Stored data
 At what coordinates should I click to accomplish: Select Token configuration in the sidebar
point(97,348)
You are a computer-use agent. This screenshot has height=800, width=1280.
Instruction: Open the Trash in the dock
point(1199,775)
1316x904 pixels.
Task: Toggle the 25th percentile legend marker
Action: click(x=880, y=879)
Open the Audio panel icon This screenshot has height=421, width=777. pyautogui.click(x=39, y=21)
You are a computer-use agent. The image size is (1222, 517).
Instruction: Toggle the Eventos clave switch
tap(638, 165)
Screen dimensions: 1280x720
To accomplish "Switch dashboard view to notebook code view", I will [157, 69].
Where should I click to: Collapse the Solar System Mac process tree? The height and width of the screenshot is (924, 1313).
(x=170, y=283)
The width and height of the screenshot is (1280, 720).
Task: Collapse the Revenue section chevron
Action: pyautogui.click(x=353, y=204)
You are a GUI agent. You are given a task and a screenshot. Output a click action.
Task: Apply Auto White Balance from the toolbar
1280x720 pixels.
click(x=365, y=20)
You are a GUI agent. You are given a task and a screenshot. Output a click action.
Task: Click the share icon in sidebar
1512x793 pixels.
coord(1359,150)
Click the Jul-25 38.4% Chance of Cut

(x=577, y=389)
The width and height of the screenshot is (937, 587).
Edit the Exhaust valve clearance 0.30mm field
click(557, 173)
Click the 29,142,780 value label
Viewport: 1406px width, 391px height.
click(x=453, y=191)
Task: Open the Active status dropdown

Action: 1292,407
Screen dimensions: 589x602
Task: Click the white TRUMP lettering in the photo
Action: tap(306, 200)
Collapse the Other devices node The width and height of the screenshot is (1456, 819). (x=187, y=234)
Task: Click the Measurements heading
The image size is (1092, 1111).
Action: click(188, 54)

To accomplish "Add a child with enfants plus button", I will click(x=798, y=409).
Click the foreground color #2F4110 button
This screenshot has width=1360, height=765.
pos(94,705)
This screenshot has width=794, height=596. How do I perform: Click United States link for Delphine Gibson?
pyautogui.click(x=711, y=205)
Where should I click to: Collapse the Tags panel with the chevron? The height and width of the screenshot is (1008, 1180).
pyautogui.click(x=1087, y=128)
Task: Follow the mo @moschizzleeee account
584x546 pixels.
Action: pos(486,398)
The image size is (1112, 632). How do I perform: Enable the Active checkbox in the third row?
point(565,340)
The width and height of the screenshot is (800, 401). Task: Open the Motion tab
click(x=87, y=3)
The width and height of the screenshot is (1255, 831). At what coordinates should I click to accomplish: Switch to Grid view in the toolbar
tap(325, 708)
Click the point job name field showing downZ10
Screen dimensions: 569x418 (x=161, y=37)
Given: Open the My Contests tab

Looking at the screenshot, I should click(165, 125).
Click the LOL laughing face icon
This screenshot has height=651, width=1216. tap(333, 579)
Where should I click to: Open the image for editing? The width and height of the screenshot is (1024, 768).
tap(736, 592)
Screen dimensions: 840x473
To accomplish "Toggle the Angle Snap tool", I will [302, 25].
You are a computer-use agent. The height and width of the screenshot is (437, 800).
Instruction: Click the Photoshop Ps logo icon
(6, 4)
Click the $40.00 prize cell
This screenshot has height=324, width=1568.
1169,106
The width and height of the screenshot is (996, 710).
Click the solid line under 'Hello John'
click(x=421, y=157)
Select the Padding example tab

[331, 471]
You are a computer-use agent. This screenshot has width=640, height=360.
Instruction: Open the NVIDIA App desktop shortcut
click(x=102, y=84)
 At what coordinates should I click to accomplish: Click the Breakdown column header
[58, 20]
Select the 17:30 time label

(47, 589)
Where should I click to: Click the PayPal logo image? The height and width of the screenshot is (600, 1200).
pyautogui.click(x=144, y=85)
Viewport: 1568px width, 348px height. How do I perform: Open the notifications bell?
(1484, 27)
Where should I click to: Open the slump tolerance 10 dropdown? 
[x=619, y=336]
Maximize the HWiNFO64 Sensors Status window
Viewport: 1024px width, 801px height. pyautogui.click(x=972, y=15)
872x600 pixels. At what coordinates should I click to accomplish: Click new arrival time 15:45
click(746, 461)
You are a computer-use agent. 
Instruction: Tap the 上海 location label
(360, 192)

ABOUT THIS EXERCISE: Out of the entries, pull every line that mentions "button".

SOLUTION BELOW:
To accomplish "Add a child with enfants plus button", I will click(x=798, y=409).
Click the foreground color #2F4110 button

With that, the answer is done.